Cool spring weather holds back apple crop
(5/17/19) - Cooler than normal weather the past few months is affecting the mood of mid-Michigan residents who are waiting patiently for warmer weather.
Crops are also being impacted in several ways, especially apples.
Pretty flowers expand across apple trees in Mid-Michigan.
It's a welcome sign to growers, even if the season is running slower than normal.
"The later we get into, closer to June, the less apt we are to have the severe freeze that will take away our apples," said Jim Koan, owner of Almar Orchards.
Apple trees are running about ten days behind schedule.
How that may impact the crop of the third largest apple producer in the United States is yet to be determined long-term, but short term it's a good thing.

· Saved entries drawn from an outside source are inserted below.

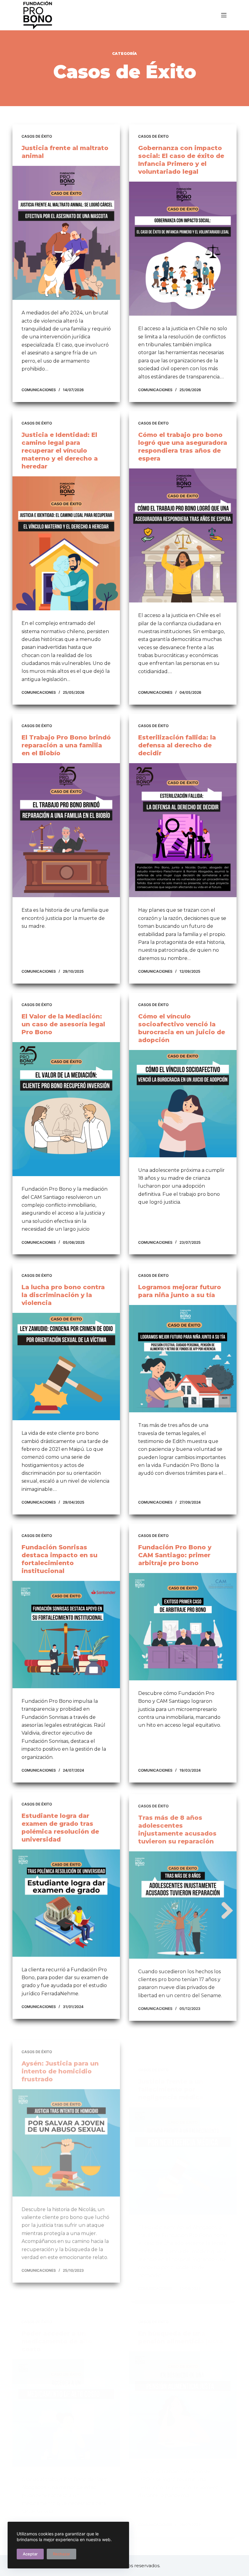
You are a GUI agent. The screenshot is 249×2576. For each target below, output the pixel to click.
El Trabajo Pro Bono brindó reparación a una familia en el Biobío (66, 745)
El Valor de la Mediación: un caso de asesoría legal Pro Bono (63, 1024)
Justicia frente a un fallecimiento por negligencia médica (170, 2059)
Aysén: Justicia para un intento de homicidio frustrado (60, 2059)
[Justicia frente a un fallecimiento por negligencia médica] (183, 2130)
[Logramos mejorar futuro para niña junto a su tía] (183, 1358)
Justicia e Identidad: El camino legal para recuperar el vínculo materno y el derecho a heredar (60, 450)
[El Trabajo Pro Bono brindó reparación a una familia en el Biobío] (66, 830)
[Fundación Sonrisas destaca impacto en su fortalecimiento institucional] (66, 1634)
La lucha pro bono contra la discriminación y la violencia (63, 1294)
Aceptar (30, 2553)
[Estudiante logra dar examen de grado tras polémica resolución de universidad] (66, 1902)
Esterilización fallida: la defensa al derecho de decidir (177, 745)
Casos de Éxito (37, 136)
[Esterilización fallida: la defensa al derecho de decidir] (183, 830)
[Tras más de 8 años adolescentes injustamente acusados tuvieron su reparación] (183, 1902)
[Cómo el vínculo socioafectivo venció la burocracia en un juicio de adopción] (183, 1103)
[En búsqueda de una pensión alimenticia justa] (183, 2374)
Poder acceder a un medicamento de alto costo (57, 2311)
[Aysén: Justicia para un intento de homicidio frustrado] (66, 2130)
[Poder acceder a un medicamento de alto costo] (66, 2382)
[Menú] (224, 15)
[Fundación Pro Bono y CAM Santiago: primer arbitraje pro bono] (183, 1626)
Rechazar (61, 2553)
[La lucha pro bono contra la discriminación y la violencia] (66, 1366)
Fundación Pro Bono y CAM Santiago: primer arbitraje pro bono (174, 1555)
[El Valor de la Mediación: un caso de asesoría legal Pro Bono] (66, 1109)
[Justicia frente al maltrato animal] (66, 233)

"Some scientists say they play catch-up. And other ones say that sets them back a week of harvest," added Koan.
One variety that could take a hit that is not weather related is Honeycrisp.
Due to heavy production last year, Honeycrisp trees just don't have the energy this year to produce apples, as noted from the lack of blossoms on these trees.
Insects and disease are also keeping farmers on their toes.
"We spray everything organically, so we're trying not to kill off our "good guys", I call them, the predators, but yet suppress the growth of the pests which causes us economic damage.
And that balance is really tough," commented Koan.
One good sign is it looks like bees are getting busy pollinating, an essential part of a good apple harvest in the fall.
Based on what happened last year with lots of smaller than average fruit from hot & dry weather, if we have a more normal summer, growers expect to see less apples overall, but larger ones of higher quality, perfect for crunching into or baking a pie.